= Günther Zuntz =

German-born classical philologist (1902–1992)

Günther Zuntz (28 January 1902 – 3 April 1992), German-English classical philologist, professor of Hellenistic Greek and Bible scholar.

== Life and career ==
He obtained a D.Phil. from the University of Marburg in 1928 and was later a professor at the University of Manchester.
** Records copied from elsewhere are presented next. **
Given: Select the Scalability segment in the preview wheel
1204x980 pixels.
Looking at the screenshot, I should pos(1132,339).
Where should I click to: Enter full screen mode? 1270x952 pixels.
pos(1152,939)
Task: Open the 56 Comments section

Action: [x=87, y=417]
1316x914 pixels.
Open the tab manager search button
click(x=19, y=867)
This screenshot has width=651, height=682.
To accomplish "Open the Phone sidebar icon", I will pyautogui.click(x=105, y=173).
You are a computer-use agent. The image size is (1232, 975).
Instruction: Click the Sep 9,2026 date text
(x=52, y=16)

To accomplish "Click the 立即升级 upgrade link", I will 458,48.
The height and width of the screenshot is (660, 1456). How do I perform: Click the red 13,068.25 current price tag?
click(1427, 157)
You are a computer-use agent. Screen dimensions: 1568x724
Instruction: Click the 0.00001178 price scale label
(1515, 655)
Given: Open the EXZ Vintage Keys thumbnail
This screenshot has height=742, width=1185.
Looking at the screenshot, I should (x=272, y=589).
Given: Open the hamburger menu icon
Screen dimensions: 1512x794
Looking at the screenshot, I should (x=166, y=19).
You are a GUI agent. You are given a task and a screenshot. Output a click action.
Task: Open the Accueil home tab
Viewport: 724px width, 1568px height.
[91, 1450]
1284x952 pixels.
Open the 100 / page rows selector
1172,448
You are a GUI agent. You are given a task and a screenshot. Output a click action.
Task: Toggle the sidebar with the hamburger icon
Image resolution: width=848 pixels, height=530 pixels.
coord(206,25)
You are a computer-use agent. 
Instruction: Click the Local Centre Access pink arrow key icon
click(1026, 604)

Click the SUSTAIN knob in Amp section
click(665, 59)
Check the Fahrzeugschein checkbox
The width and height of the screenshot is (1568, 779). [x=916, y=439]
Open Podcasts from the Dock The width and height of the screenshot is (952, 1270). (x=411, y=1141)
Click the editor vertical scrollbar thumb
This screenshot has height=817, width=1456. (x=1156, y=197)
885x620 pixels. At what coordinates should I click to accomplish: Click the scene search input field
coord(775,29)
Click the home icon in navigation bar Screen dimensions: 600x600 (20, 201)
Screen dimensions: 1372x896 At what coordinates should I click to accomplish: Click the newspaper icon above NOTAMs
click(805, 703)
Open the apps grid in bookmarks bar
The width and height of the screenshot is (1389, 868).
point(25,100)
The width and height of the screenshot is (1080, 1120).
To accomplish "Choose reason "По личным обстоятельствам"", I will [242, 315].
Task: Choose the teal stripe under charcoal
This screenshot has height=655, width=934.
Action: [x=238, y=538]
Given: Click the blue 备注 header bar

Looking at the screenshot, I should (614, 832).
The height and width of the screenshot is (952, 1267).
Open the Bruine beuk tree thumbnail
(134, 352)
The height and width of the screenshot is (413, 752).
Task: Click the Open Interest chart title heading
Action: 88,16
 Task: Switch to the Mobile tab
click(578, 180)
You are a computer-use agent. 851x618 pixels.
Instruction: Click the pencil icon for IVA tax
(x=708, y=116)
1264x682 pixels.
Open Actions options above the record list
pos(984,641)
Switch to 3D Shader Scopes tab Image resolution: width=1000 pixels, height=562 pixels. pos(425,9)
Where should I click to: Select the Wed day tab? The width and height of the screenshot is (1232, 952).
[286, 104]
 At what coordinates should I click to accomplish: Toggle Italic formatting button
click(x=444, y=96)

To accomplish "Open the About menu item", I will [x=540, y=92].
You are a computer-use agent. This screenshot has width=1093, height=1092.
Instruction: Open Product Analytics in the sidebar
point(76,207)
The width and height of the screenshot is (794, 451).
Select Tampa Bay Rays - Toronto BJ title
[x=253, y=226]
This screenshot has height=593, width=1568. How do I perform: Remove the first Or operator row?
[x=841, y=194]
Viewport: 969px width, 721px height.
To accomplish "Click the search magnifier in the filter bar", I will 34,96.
Zuntz was born in Berlin in 1902. In 1933 he emigrated to England, because of racial persecutions.

== Scholarship ==
In 1971, Zuntz published his Persephone, which contained an edition of the Gold Tablets with commentary. The initial set of tablets was discovered in the late 19th century by Domenico Comparetti, who believed they belonged to an "Orphic and Bacchic" mystery cult. Zuntz, whose work was published in a period of relative scepticism in Orphic studies, argued against Comparetti's interpretation, instead viewing the texts as Pythagorean. His edition contained several new tablets which had been discovered since Comparetti's time: three from near Eleutherna in Crete, and one from Pharsalos in Thessaly. (Note: Graf & Johnston. For the contents of these tablets, see Graf & Johnston.) Zuntz also introduced a division of the tablets into two groups, which he labelled A and B. The A tablets all derive from Thurii, Italy, and contain requests to gods of the underworld for release from repeated reincarnation, while the B group contains all of the remaining tablets.

Zuntz examined the Greek text of the Pauline epistles.

== Publications ==
- Zuntz G. (1953). "The Text of the Epistles"
- Zuntz, G. Persephone: Three Essays on Religion and Thought in Magna Graecia. Oxford: Clarendon Press, 1971. Internet Archive.